C’est cela que remarqua l’étranger en passant plusieurs années auprès de cette petite tribu Néandertalienne. Sa simplicité naturelle était remarquable puisqu’elle plaçait sa foi dans la terrible mais merveilleuse puissance de la nature. Ces gens n’avaient pas envie de maîtriser cette mère qui était à la fois, sauvage, dur, généreuse, providentielle et souvent intraitable. Il est vrai qu’ils vivaient souvent dans les cavernes mais, il faudrait aussi admettre que la terre était considérée comme la structure extérieure de la terre-mère. Les primitifs croyaient que la grotte était la partie intime de la terre et par elle, on pouvait retourner dans le ventre qui fit naître les premiers hommes sur terre. Paichel s’était posé la question à savoir si ces gens vivaient dans une grotte par tradition ou par nécessité. Il y avait un peu des deux mais, l’autre raison était mystique. Les Néandertaliens ne voulaient pas quitter le ventre de leur mère. Un anthropologue aurait le goût de sourire en écoutant Paichel dire sans détour que l’homme de Néandertal souffrait mentalement d’une crainte terrible à quitter le sein de sa mère. Il n’était bien que là où s’y trouve une caverne. Il n’a jamais coupé ce cordon “mystique” qui permit à d’autres hommes d’abandonner les cavernes pour évoluer dans le monde. Lorsque l’Homo Sapiens se défit de ce “noeud”, il devint indépendant et surtout cruel envers sa mère la terre. On peut même se demander si le fait d’aimer l’agriculture au lieu de la chasse et la guerre ne fut pas, indirectement relié à cette peur d’être indépendant de maman-terre. Les petits garçons à maman étaient destinés à disparaître pour laisser leur place au grand frère conquérant et “matricide”. Quoi qu’il en soit, un fait demeure certain : ce désir de conquérir la terre peut être associé à l’esprit d’indépendance que l’homme veut obtenir depuis sa naissance.

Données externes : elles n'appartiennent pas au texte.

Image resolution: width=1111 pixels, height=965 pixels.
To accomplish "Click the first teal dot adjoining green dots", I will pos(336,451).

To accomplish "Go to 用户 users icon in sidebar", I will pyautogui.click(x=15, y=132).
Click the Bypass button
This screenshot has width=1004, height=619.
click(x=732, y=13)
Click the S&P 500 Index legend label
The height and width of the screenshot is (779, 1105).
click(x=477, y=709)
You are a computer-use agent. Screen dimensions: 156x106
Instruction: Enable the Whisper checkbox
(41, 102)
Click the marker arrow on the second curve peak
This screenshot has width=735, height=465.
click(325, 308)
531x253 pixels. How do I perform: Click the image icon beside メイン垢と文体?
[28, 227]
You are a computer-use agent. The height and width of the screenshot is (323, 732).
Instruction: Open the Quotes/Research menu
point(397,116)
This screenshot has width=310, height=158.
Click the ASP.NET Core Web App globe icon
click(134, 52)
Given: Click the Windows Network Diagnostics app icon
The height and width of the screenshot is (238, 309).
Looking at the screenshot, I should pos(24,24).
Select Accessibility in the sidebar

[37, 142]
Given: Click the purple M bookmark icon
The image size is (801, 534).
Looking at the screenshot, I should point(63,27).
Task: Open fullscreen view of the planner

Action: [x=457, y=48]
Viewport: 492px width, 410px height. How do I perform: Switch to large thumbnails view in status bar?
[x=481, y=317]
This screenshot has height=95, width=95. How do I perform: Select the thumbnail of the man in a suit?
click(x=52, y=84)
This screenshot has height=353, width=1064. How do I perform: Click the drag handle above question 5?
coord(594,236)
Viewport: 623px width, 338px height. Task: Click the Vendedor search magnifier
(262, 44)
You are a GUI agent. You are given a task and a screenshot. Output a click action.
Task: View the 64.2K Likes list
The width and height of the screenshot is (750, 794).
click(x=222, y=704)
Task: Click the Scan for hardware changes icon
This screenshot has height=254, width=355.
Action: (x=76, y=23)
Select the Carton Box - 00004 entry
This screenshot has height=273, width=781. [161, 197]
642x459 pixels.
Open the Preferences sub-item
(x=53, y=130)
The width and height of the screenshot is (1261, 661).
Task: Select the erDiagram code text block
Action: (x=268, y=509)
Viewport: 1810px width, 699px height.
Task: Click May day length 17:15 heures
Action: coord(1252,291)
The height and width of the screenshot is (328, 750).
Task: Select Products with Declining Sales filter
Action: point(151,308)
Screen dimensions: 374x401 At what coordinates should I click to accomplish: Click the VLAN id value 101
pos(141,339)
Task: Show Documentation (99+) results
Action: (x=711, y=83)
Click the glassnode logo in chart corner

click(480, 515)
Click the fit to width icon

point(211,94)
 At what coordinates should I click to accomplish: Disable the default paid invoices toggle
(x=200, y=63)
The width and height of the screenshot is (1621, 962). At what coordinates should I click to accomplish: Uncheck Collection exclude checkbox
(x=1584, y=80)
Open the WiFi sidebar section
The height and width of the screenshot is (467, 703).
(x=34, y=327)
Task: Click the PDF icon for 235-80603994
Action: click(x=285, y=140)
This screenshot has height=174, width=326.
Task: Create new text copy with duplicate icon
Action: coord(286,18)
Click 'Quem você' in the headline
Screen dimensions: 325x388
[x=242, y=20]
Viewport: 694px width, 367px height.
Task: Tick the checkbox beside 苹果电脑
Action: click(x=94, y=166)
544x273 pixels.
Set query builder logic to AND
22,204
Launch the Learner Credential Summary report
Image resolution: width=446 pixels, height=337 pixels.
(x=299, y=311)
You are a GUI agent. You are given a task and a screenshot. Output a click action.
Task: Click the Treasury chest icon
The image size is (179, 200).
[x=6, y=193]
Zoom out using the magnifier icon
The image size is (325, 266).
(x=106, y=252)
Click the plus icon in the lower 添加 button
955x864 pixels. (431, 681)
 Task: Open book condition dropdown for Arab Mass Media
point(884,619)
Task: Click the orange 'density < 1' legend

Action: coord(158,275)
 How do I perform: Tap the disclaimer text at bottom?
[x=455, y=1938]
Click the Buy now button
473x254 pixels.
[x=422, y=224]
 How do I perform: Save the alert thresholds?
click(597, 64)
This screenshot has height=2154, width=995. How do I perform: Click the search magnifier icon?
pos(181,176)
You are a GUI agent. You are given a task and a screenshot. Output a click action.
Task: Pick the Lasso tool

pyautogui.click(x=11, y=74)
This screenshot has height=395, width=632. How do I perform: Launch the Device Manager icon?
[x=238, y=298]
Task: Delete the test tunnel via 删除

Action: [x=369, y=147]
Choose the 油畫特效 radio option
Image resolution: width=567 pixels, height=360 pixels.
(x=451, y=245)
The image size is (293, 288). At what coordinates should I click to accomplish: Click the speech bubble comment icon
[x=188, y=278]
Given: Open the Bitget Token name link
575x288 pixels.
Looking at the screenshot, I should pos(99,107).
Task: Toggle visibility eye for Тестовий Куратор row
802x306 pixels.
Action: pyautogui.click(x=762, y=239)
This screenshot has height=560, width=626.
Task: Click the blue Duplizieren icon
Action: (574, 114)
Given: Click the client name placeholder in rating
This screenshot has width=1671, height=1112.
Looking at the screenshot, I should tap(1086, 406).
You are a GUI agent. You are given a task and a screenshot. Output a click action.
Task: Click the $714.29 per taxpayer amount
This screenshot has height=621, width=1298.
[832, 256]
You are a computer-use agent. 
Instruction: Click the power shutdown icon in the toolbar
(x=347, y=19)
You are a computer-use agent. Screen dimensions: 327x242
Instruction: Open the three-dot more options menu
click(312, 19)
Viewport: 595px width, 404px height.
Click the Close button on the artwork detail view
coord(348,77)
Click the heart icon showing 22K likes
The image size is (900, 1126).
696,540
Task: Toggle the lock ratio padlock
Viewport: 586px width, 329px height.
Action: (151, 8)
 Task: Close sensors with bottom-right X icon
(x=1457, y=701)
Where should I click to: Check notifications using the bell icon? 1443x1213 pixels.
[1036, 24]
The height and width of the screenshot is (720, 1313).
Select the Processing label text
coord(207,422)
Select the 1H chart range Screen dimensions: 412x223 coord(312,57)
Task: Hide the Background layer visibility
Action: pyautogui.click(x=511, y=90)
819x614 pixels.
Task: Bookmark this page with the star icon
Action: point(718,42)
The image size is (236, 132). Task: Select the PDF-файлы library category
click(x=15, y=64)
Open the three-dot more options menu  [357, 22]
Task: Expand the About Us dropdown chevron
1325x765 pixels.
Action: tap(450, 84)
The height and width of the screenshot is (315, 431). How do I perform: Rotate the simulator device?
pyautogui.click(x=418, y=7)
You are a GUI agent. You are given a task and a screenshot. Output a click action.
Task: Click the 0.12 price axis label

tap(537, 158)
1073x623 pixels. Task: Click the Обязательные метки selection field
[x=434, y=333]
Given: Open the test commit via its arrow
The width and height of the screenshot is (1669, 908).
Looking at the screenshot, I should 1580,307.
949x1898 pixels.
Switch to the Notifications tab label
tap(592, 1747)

Les Fiou-Fiou s’attardèrent un soir à écouter Piu-Piu leur raconter ce qui se passait “ailleurs”. Il parla du moyen âge, de ses jolies cathédrales ogivales ou gothiques, de la société bourgeoise, des gens du peuple et surtout des rues de Paris. On riait car pourquoi suivre le trajet des rues lorsqu’on se déplace ? Un primitif lui dit :

- Non, la route faite par les Mammouths est celle qu’on doit suivre pour chasser. Tu dis que des gens prennent toutes sortes de sentiers pour se rendre dans ce que tu appelles leurs maisons ? D’abord, pourquoi fait-on des chemins s’il n’y a pas de pistes à suivre? Puis, pourquoi prenez-vous les pierres des montagnes pour les rassembler dans vos champs? La montagne est l’enfant de Diou et son corps meurt dans vos habitations que Diou n’a pas faites. Ce n’est pas vrai que l’homme vivra un jour dans ce qui ne vient pas de Diou. Il a donné les arbres pour se marier avec le feu et les Fiou-Fiou croient à l’arbre et au feu lorsqu’ils l’utilisent dans la grotte. Mais toi, Piu-Piu, dis-moi ce qui est vrai dans un tas de pierres que tu nommes, maison ? C’est l’homme de ces champs qui dit que maison est maison. Il ne peut dire que pierre est montagne car la montagne n’est plus là. L’homme l’a détruite pour lui voler ses os, sa forme et sa vie. Il possède des pierres mais les enfants qui n’ont pas connu la montagne ne sauront plus pourquoi il y a des pierres. Moi je sais qui est la montagne lorsqu’on me parle d’elle. Toi, sais-tu si des maisons peuvent parler de son ancêtre montagne puisqu’elles ne sont que les os de celle-ci? Ce qui est vrai mourra lorsque ces hommes voudront parler à l’ombre de cette montagne disparue. Ils diront qu’ils sont sages en agissant ainsi. Pour un Fiou-Fiou, on ne devient pas sage en faisant des outils mais en sachant écouter ce que dit la nature. Je vais t’enseigner comment écouter l’animal, la fleur, la pierre, la rivière et la nuit si tu veux !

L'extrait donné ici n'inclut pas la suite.